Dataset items
━━━
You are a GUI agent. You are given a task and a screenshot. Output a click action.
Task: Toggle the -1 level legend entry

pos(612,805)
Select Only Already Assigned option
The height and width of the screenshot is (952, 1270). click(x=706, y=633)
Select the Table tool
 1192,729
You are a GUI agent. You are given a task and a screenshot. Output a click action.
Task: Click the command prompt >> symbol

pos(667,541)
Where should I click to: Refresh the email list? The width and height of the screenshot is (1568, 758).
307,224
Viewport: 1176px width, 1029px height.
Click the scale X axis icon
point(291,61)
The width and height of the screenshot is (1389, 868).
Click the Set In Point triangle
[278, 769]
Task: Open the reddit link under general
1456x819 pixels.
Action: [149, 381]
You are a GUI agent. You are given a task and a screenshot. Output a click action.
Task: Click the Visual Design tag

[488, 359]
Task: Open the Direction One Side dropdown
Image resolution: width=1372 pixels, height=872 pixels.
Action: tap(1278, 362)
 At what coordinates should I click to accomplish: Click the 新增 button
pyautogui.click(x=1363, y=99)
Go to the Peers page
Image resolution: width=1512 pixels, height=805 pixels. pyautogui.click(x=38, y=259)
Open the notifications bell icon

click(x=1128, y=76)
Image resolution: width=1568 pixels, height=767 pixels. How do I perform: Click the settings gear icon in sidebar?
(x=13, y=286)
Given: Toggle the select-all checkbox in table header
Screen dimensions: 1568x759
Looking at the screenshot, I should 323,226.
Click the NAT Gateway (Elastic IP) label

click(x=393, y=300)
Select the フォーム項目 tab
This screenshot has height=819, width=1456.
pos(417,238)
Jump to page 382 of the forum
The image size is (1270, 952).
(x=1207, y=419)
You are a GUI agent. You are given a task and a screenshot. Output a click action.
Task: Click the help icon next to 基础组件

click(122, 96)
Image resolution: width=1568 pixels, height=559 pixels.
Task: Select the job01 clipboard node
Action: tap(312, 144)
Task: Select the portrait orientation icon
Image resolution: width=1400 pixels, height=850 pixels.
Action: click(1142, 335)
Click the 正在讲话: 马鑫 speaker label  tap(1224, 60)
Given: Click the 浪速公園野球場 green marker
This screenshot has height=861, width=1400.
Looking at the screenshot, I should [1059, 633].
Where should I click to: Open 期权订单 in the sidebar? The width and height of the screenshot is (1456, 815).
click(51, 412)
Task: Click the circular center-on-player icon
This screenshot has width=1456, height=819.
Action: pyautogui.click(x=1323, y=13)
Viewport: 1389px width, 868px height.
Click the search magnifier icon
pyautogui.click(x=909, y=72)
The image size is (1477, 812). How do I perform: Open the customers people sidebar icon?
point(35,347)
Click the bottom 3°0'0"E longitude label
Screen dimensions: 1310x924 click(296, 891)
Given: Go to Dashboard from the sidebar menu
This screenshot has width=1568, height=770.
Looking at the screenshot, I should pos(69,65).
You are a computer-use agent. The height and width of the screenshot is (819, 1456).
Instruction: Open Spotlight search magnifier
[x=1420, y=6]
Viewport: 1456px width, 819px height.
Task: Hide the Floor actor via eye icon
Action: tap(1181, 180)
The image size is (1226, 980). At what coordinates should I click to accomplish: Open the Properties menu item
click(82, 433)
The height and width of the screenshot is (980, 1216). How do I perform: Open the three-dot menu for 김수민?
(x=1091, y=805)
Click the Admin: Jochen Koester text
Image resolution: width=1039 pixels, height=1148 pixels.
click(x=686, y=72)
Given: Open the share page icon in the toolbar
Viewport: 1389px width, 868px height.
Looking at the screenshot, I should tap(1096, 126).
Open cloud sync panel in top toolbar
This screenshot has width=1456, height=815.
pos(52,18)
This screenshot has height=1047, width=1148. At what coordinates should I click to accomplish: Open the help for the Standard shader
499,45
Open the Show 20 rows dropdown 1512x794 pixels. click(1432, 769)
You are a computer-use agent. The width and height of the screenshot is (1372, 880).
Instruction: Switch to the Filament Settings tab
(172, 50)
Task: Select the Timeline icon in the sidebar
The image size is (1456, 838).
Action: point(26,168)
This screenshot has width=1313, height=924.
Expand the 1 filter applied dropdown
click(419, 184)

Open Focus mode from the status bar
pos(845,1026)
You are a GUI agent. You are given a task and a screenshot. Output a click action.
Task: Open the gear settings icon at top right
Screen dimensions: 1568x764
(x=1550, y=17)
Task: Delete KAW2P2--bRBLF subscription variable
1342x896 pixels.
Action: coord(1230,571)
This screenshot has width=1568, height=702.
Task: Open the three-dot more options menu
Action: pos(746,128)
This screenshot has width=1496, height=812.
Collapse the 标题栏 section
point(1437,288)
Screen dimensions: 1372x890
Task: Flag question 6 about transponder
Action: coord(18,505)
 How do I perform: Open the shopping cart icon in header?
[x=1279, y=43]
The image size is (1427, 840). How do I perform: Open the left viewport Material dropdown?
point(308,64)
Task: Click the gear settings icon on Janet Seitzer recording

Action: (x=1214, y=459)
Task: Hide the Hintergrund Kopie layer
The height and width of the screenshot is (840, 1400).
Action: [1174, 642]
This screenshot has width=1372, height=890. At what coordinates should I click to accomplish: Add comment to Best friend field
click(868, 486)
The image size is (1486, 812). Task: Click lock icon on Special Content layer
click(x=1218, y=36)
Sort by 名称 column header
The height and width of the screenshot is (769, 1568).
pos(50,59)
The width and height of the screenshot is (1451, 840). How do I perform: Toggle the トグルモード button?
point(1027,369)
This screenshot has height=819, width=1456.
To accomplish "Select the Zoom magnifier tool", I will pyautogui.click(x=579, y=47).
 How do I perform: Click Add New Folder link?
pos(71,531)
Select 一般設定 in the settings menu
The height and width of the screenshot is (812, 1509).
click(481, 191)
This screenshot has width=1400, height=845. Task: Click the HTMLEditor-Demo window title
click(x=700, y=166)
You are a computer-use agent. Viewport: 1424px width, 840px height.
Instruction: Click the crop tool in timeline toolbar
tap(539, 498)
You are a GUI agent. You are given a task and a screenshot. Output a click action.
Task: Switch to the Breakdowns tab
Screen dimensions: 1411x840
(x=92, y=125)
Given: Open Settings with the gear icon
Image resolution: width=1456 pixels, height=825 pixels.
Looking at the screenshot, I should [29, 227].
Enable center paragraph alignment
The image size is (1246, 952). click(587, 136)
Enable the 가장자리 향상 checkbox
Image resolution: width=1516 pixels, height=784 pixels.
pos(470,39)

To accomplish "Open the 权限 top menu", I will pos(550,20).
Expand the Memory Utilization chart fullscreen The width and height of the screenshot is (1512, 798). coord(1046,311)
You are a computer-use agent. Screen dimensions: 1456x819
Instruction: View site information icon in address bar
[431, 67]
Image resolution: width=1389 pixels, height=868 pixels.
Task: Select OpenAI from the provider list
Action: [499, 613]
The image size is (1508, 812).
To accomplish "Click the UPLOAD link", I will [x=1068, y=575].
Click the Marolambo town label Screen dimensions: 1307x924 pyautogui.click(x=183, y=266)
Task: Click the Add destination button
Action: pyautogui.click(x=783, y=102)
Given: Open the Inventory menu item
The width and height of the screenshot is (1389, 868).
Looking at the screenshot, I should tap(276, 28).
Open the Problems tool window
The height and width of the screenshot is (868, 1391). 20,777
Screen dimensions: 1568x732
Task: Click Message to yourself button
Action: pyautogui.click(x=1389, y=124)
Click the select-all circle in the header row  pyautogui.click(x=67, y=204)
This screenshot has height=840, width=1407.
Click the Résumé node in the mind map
━━━
> Work instructions: Report the lines above that have the word "computer" in them.

> Written solution:
You are a computer-use agent. The height and width of the screenshot is (819, 1456).
You are a computer-use agent. The width and height of the screenshot is (1372, 880).
You are a computer-use agent. Viewport: 1424px width, 840px height.
You are a computer-use agent. Screen dimensions: 1456x819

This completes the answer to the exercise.